Where $R$ is a constant called resistance of the conductor. The value of this constant depends on the nature, length, area of cross section and temperature of the conductor.
$V = IR$
$ \Rightarrow 1.5 \times 30 = 45{\text{ v}}$
Now, the effective resistance in a mixed group of cells for the same resistance is given as,
${R_{eff}} = \dfrac{{nr}}{m}$ where ‘n’ is series and ‘m’ is parallel path
Substituting the given values,
$30 = \dfrac{{n \times 1}}{m}$
$n = 30m - - - - (1)$

Now, the maximum current is given as ${I_{\max }} = 1.5{\text{ A}}$
Substituting in the equation of the current,
${I_{\max }} = \dfrac{{nE}}{{R + \dfrac{{nr}}{m}}} = 1.5$
$\dfrac{{n \times 1.5}}{{30 + \dfrac{n}{m}}} = 1.5$
Further simplifying we get,
$\dfrac{n}{{\dfrac{n}{m} + 30}} = 1 - - - - (a)$
From equation (1) we have $n = 30m$ . Substitute it in equation (a) and find the values of m and n respectively. Therefore
$m = 2{\text{ and n = 60}}$
Total number of cells $ = mn$
$ \therefore 60 \times 2 = 120$

Therefore, the correct answer is option B.

Additional information: Ohm's law helps us in determining the values of resistance, the current flowing through a circuit, and the voltage applied. Hence with the help of these values, we can find the values of other factors like drift speed, resistivity and many more. It also allows us to calculate the value of power consumption.

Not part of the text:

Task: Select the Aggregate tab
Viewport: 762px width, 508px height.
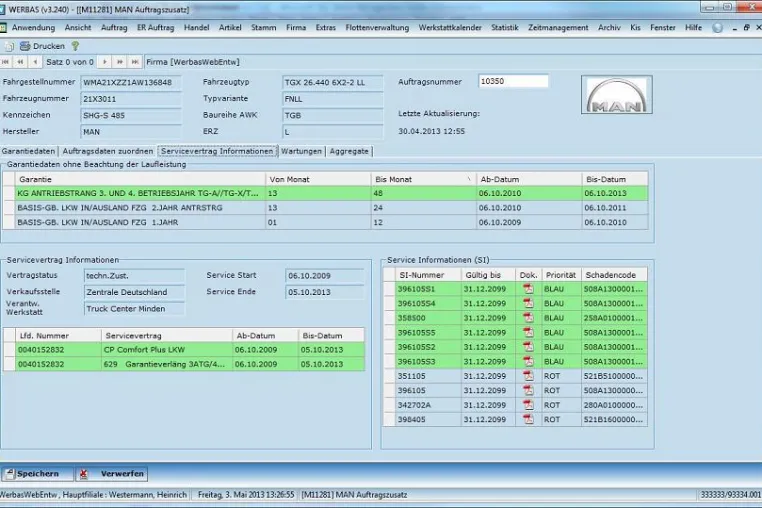Action: click(349, 151)
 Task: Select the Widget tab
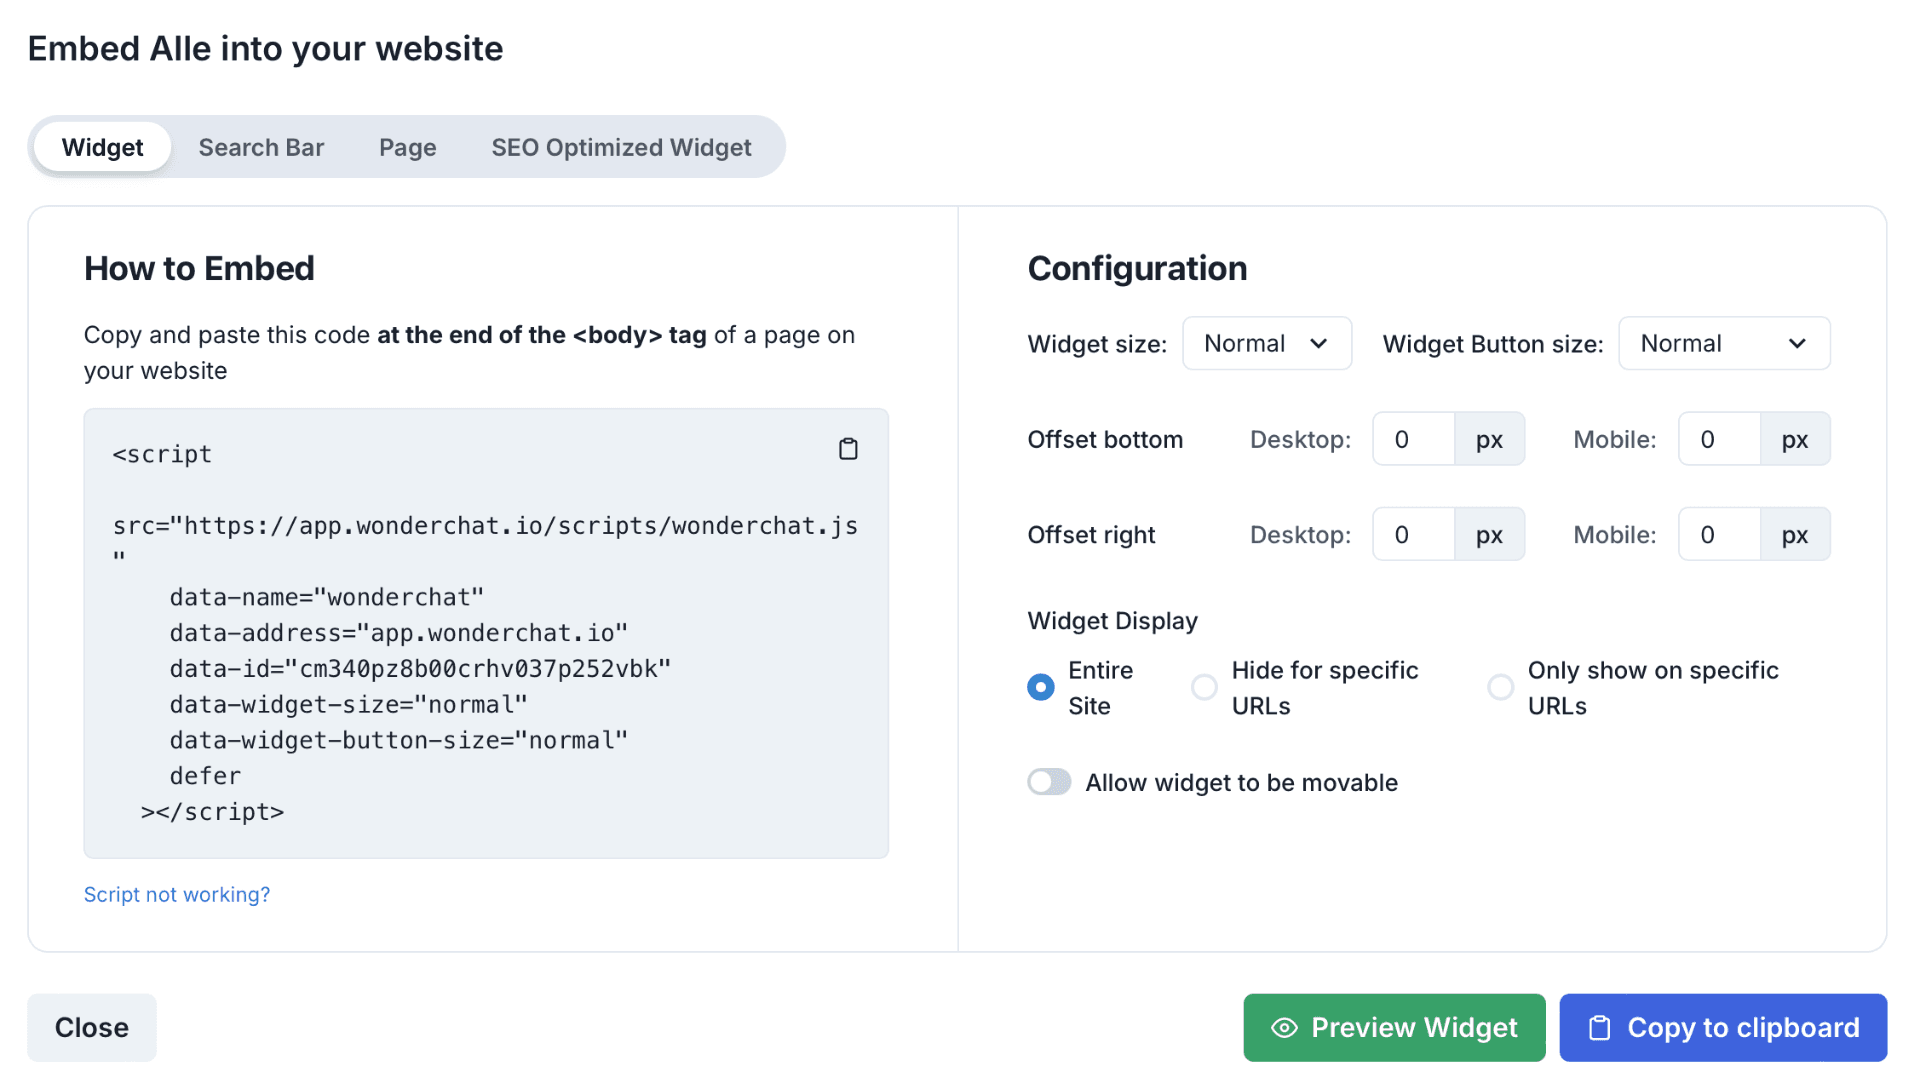[x=103, y=145]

Note: For ohm’s law it is a necessary condition that the temperature must be constant. It’s true only for linear electrical elements. For non-linear electrical elements with parameters like capacitance, resistance etc, the voltage and current won’t be constant with respect to time making it difficult to use Ohm’s law. Ohm’s law is not applicable for unilateral electrical elements like diodes and transistors as they allow the current to flow through in one direction only.